坂口恭平という作家で面白い人がいて、自殺者をゼロにしたいという夢を持っていて、いのちの電話というのを個人でやっているんですよ。彼の本には自分の電話番号がかいてあって、死にたくなったら電話しなさいと。もう2万件聞いたと本に書いてますけどね。

一つ彼が言ってることで大事な事だと思うのは、人の悩みっていうのは、結局突き詰めれば同じだってこと。
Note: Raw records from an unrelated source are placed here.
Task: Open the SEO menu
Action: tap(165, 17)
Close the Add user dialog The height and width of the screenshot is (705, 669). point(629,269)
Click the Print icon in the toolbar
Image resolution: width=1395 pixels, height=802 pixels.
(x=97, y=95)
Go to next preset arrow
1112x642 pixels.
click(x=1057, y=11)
他の人が自分をどう思っているかっていうそれだけだ 」。

人の悩みをさんざん聞いた結論としてね。皆んな自分だけが悩んでいると思っている。ただ、それは大きな間違いで、みんな同じなんですよ。

 

ある人が、自分が中学生の時にいじめられた経験を本にしたんでよ。10年たって14歳だった時のことを24歳になって書いた。いじめられるっていう経験を今の人がどういうふうに見てんのかなと思ってその本を読んだんです。その本を読んだ時の印象として、その本の中に一言も出てこなかったことが、「花鳥風月」なんです。花であり、鳥であり、風であり、月なんですよ。つまり広い意味での自然なんです。人の世界でない世界っていうものがほとんど書いてないんだってことに気がついた。そうすると、人間の世界が大きくなります。人間の世界のいい点と悪い点が大きくなります。問題は不幸せの時です、人と人との関係が世界を占めてしまいます。自然の世界っていうのは、人間とは別にあるんです。これはデカルト心身二元論じゃないんだけど、僕は世界が二つあると思っています。

皆さんの幸せ、不幸せ、それを決めているのが人なんですね。そうすると人だけに幸せをかけると僕は危ないって思うんです。

10年以上前のいじめの時から始まって、これだけ花もなきゃ、月もなきゃ。そういう世界の中で何が書いてあるかっていうと、家族がどういうふうに反応したとか、どう言ったとか、友達がどういう相談のってくれたとか、くれなかったとか、そういうことだけが延々と書いてあるんです。私なんかそれを読んでいると、もう途中で放りだしたくなる。まぁ、そういうこともあるけれど。お宅に猫いなかったのか? どっかで鳥が鳴いていただろう、その鳥なんだ? とか。そうすると世界がちょっと広がります。私の育った頃の世界は、ちょうど人間の世界とそうでない世界が、乱暴にいうと半々でした。本来は皆さんは生き物ですから、やっぱり半分自然の世界がないと、私はいけないような気がするんです。( 養老孟司さんの言葉 )

 

私自身の悩みを改めて考えてみると、人からどうみられるかを気にして苦しくなっていることが多い事に気づきます。「すべての悩みは人間関係の悩みである」とアドラーが言った言葉も思い出します。そして、苦しみの世界が増えると、自然の世界が減って徐々に花鳥風月を感じなくなっていく。前回の記事で書いた、満開の桜を見ても私の感情が動かなかったのは、このような部分もあった気がします。日常生活の中で花鳥風月を感じられなくなった時は危険信号なのかもしれません。そうならない生き方を大事にしたいです。